There has been some speculation that Wednesday’s UK CPI data for July will include an “Oasis bump”. In fact, the fallout from the reunion gigs is unlikely to have a significant impact on UK-wide inflation, and even less likely to influence UK monetary policy. Nonetheless, this is an interesting angle, so here goes anyway. (I’ve also included 15 Oasis song titles for pop pickers to spot!)

The basis for the speculation is that the reunion gigs may have triggered a spike in prices – not for the tickets themselves (the ONS typically excludes ‘one-offs’ like this) but for the many related goods and services, including accommodation, hospitality, merchandise, travel, and even cigarettes & alcohol.

Moreover, there are several precedents all around the world.

The best known is Beyonce’s two gigs in Stockholm in May 2023, which were estimated to have added 0.2-0.3 percentage points (pp) to Swedish inflation that month. Not enough to take it supersonic, but still significant.

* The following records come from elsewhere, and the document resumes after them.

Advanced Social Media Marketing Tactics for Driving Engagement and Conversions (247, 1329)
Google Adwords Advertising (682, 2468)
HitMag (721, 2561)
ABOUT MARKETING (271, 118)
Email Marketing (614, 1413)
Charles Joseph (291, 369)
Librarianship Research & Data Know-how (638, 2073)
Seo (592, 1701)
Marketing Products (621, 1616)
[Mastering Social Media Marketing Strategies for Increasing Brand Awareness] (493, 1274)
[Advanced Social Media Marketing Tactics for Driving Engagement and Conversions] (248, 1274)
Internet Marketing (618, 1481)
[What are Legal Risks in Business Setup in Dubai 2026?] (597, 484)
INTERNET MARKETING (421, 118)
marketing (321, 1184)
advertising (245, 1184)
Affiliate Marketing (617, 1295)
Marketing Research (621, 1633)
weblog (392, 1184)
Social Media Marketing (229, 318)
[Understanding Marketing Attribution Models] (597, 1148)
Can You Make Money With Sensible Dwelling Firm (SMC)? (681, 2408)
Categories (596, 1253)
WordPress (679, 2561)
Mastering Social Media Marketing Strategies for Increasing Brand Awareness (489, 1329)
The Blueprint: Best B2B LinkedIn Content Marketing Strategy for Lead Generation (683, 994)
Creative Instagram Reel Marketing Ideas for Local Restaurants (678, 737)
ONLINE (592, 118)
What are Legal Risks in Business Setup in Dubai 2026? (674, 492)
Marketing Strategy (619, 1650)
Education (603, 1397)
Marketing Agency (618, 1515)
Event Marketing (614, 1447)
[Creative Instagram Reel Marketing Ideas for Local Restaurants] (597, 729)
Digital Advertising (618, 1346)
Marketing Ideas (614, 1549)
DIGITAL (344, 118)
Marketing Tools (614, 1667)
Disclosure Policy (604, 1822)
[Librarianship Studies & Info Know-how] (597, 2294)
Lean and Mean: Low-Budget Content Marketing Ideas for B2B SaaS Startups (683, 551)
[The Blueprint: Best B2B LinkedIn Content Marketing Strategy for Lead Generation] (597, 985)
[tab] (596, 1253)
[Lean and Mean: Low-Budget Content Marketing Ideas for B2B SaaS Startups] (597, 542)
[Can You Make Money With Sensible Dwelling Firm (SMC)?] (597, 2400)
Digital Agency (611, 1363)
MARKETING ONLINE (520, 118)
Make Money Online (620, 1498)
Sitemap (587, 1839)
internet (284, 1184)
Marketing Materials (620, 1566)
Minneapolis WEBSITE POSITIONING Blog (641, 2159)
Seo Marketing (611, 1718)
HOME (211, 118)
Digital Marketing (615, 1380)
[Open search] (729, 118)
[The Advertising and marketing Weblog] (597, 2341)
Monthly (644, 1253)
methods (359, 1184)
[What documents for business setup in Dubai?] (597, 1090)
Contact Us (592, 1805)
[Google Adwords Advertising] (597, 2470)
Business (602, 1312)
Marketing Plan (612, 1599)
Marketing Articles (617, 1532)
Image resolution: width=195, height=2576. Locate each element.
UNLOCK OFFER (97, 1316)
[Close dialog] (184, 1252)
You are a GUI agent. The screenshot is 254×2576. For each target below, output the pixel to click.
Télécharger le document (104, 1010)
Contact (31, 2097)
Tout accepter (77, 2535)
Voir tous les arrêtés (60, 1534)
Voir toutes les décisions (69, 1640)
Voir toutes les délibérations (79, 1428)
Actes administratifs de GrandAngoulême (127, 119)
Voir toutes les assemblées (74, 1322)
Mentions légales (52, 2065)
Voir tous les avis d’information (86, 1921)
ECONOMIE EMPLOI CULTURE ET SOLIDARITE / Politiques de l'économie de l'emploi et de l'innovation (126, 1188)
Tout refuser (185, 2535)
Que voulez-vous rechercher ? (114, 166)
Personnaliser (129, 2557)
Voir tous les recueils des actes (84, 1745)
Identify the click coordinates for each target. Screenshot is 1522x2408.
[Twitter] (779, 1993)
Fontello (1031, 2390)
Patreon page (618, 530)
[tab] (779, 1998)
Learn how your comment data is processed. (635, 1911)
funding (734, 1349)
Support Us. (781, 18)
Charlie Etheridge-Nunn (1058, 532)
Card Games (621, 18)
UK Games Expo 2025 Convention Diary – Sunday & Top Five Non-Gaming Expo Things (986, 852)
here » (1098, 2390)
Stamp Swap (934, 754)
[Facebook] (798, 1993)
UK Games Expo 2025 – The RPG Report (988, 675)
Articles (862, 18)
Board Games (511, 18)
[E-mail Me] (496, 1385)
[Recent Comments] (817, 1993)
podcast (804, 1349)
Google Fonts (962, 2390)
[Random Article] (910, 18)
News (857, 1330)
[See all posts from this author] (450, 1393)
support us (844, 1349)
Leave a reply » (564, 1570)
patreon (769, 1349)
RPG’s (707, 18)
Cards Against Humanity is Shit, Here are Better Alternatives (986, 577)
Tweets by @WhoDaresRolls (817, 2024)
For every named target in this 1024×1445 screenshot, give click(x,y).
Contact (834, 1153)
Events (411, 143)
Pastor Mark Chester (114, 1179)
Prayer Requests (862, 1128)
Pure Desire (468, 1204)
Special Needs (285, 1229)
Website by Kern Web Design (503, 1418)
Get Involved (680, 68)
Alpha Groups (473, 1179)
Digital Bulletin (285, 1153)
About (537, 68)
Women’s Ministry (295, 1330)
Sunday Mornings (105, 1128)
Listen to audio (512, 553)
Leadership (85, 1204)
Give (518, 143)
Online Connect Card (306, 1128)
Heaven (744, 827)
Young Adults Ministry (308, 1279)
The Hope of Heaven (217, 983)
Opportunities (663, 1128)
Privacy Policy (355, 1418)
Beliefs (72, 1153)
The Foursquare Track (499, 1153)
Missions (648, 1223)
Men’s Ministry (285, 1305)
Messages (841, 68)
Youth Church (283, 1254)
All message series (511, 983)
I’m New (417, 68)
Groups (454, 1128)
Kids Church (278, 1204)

But any Oasis bump will surely be smaller. In part this is a question of scale. The UK economy is roughly six times larger than Sweden’s, so even the biggest rock’n’roll star is much less likely to move the dial.

Indeed, it’s not certain that there will be a measurable bump at all. The CPI is taken on either the second or third Tuesday of the month. If the latter (15th July), this might pick up the Manchester gig on the 16th. But if the former (8th), this may be too soon for the gig on the 11th…

Even if there is a measurable bump (0.1pp, or more), the ONS will presumably draw attention to it and a bell will ring.

This would provide an excuse for the Bank of England’s Monetary Policy Committee to look past what should only be a temporary boost and which should slide away quickly.

Some might say the biggest fear right now is that a longer period of higher headline inflation could drive a ‘wage-price spiral’, even if only little by little. But any ‘Oasis bump’ will surely cast no shadow over future pay negotiations.

This fear of a wage-price spiral is (probably) all in the mind anyway, given the further evidence that the UK labour market is continuing to cool.

Finally, the nature of reality is that interest rates are almost certainly going nowhere at the next MPC meeting in mid-September anyway. Instead, the one in early November is key, and there will be many more important factors to consider by then (notably the fallout from the Autumn Budget).

In short, any Oasis bump will fade away before it is ever likely to matter for monetary policy. In the meantime, the MPC should be able to roll with it. But if one does show up in the data on Wednesday morning, glory be to those who have highlighted this risk!